» **Dataset items**

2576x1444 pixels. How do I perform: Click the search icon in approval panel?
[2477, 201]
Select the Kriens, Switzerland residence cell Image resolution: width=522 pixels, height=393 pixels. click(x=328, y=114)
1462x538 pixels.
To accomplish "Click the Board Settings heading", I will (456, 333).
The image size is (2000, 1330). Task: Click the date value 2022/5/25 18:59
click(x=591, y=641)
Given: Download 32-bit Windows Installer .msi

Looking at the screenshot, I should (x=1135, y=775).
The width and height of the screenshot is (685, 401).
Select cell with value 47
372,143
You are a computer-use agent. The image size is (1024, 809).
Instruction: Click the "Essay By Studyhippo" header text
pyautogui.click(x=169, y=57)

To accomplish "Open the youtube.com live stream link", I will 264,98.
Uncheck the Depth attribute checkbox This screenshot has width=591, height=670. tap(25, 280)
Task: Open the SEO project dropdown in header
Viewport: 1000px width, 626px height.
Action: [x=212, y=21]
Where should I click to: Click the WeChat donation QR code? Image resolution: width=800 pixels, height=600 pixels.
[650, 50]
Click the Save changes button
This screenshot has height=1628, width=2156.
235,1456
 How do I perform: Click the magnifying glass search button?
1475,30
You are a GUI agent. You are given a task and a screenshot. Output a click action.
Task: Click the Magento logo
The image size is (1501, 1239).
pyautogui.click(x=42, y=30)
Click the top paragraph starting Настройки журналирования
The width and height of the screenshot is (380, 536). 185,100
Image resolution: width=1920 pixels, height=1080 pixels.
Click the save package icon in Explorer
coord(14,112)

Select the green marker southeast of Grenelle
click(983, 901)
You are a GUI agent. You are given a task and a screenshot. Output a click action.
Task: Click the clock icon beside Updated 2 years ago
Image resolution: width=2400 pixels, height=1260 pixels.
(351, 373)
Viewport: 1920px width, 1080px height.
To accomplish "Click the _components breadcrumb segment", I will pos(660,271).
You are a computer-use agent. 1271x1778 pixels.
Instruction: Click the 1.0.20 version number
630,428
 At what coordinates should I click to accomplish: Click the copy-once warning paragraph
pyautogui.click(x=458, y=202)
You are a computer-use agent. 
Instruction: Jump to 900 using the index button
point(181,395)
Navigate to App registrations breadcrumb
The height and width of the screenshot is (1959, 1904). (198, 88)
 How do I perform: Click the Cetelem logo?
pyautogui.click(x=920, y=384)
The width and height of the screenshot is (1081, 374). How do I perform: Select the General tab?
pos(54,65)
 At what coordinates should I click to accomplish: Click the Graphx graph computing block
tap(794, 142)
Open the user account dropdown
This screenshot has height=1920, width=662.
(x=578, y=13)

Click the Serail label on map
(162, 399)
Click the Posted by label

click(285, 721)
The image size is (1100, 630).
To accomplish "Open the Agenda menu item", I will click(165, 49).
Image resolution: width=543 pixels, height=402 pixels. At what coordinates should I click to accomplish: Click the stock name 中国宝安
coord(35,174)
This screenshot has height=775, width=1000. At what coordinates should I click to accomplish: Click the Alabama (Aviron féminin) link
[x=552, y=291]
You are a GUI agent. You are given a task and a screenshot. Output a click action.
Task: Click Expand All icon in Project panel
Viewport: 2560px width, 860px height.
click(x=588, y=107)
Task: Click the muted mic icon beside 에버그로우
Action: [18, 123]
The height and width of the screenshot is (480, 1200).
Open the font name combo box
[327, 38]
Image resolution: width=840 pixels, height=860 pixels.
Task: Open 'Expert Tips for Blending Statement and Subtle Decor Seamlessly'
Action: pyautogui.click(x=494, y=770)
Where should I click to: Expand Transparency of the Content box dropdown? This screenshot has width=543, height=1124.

» **Exercise**
Copy out every line of the records above that contains the string "Instruction", matching case exactly.

» **Task response**
Instruction: Click the "Essay By Studyhippo" header text
Instruction: Click the 1.0.20 version number
Instruction: Jump to 900 using the index button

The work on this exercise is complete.